Uber, I love you – but we have a problem
You know the drill. It’s Friday, 6pm. You’ve worked 40 hours to get to this point. You’re filled with excitement for the weekend, hopefully a couple of beers deep.
“Where to? I’m ubering it now”
The discussion moves to where the night will begin. Then, no sooner has someone said ‘Fitzroy’, before designated Uber-orderer (word of the year 2016 contender?) lets out a moan – we all know what this means.
“Mate, how bad is it?” “3.4" “&$*#!”
Somewhat optimistically – we’re an optimistic bunch anyways – designated Uber-orderer asks to be notified when rates drop. Another beer is cracked.
5 more minutes – another “#*%&!”. The reason?
My biggest issue with surge pricing is not actually the idea – I’m sure there’s a clear business case behind this and I’m sure it generates a few extra $$$, but to me, all I see is a missed opportunity.
These moments are where it counts for apps. It’s not all good, all the time, there are pain points in any customer journey. The issue here is, that there’s really nothing good from a user point of view about surge pricing.
I’m a huge Uber promoter. I don’t miss an opportunity to talk it up and recommend it to anyone I know, and I believe their constant innovation is evident — the service is good and getting better. Although, with the rapid growth it has encountered worldwide, surge pricing is increasing. It’s rare to open the app on a Friday or Saturday evening and not see it.
Yes, these are busy times, when it’s hard to get a taxi too — but let’s face it, the reason the services are so busy, is because this is really the times when people need to use them.
So — what’s the solution?
As Uber grows, the driver base will increase and perhaps at some stage demand will match supply and the prices will even out.
My idea however, is not related to just getting rid of surge pricing — clearly it’s been around for a while, is not going anywhere, and it does generally work.
I believe the solution is to offer encouragement to a rider to take the surge charge. Sure, there’s going to be people who ditch the service as soon as they see there’s anything above the normal price, but what about an incentive for those fringe cases?

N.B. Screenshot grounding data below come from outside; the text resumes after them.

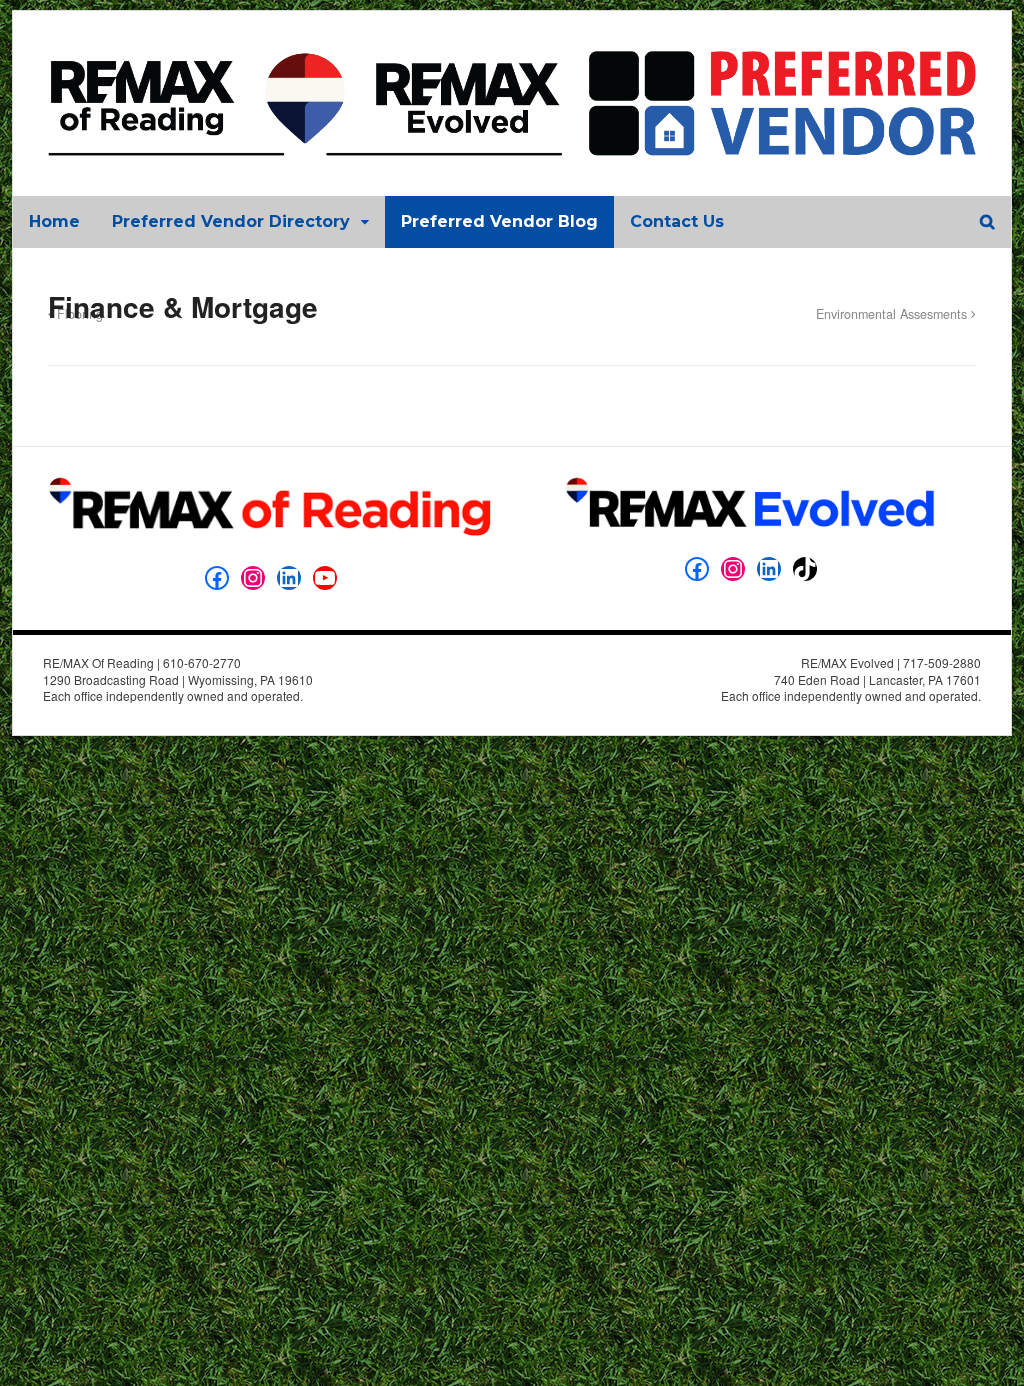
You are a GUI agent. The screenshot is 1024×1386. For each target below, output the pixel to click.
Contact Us (677, 221)
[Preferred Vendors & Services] (512, 145)
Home (54, 221)
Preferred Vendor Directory (231, 221)
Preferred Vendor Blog (499, 221)
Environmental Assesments (893, 314)
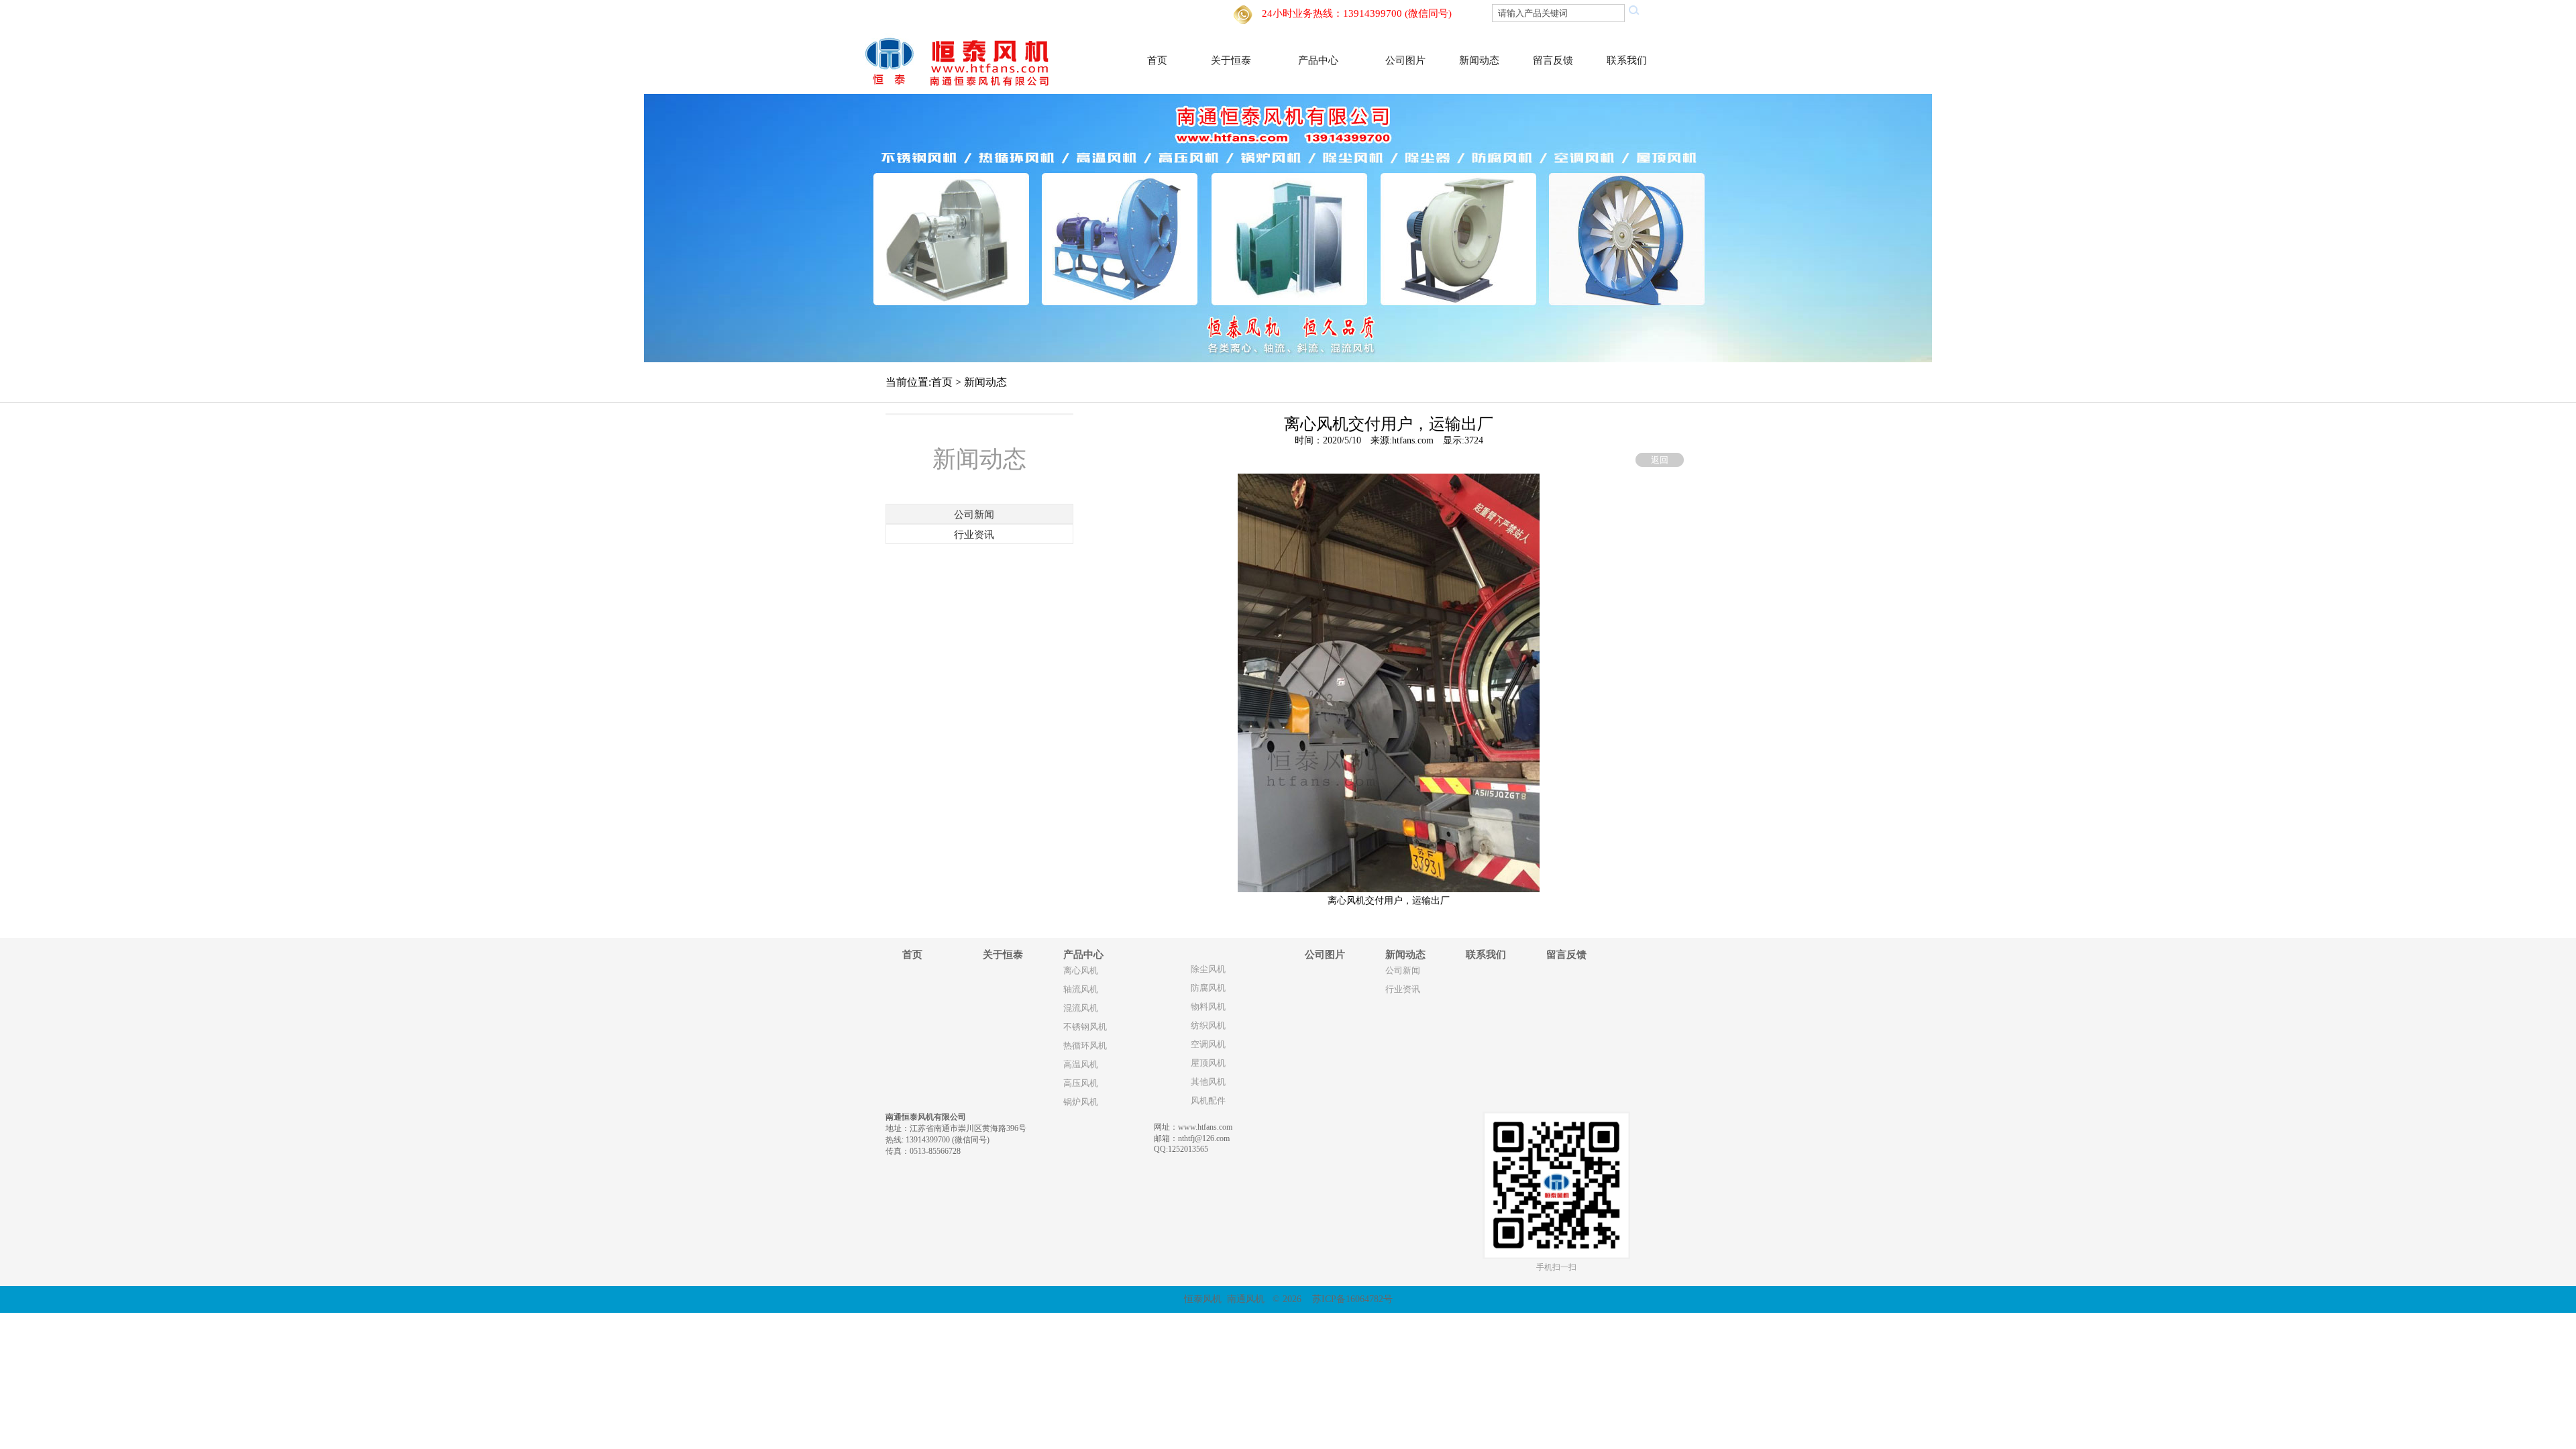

What does this incentive look like? No idea — that’s where some user testing and an analysis of users habits comes in. But lets throw up some wild ideas.
Uber is no stranger to offering discount codes — particularly for encouraging new signups. Perhaps after 10 trips, you earn a credit which can be used against surcharges? Maybe, it’s every time you take a ride with a surcharge, you get a slightly discounted next ride?
Another option is gamification to some extent, something which isn’t all that common, although Uber has the ability to use more. Our office got pretty excited when we all realised we could get our own Uber ratings — to see there was competition among the ranks is an understatement. Maybe there’s something in this, having a certain customer rating allows some kind of benefit.
There’s always the idea of making it even simpler — paid accounts. Paying a small membership fee weekly to avoid surcharges — I am sure this would bring up a lot of issues that need exploring, but on the surface it certainly makes sense.
I’d happily pay a small fee over a year to never pay surcharges. In fact, given that I refuse to pay for surge pricing, the total cost to me would likely be more expensive annually with a membership — yet I’d happily pay it to avoid the scenario described at the top of this article.
Uber’s surge pricing isn’t going anywhere fast. But let’s face it, it’s a big deal and it’s costing Uber some money. Yes, it works, but it has a got a lot of room for improvement.
By sifting through some of the large amounts of data available to them, as well as talking to their users, they could turn this moment of pain into a moment of delight.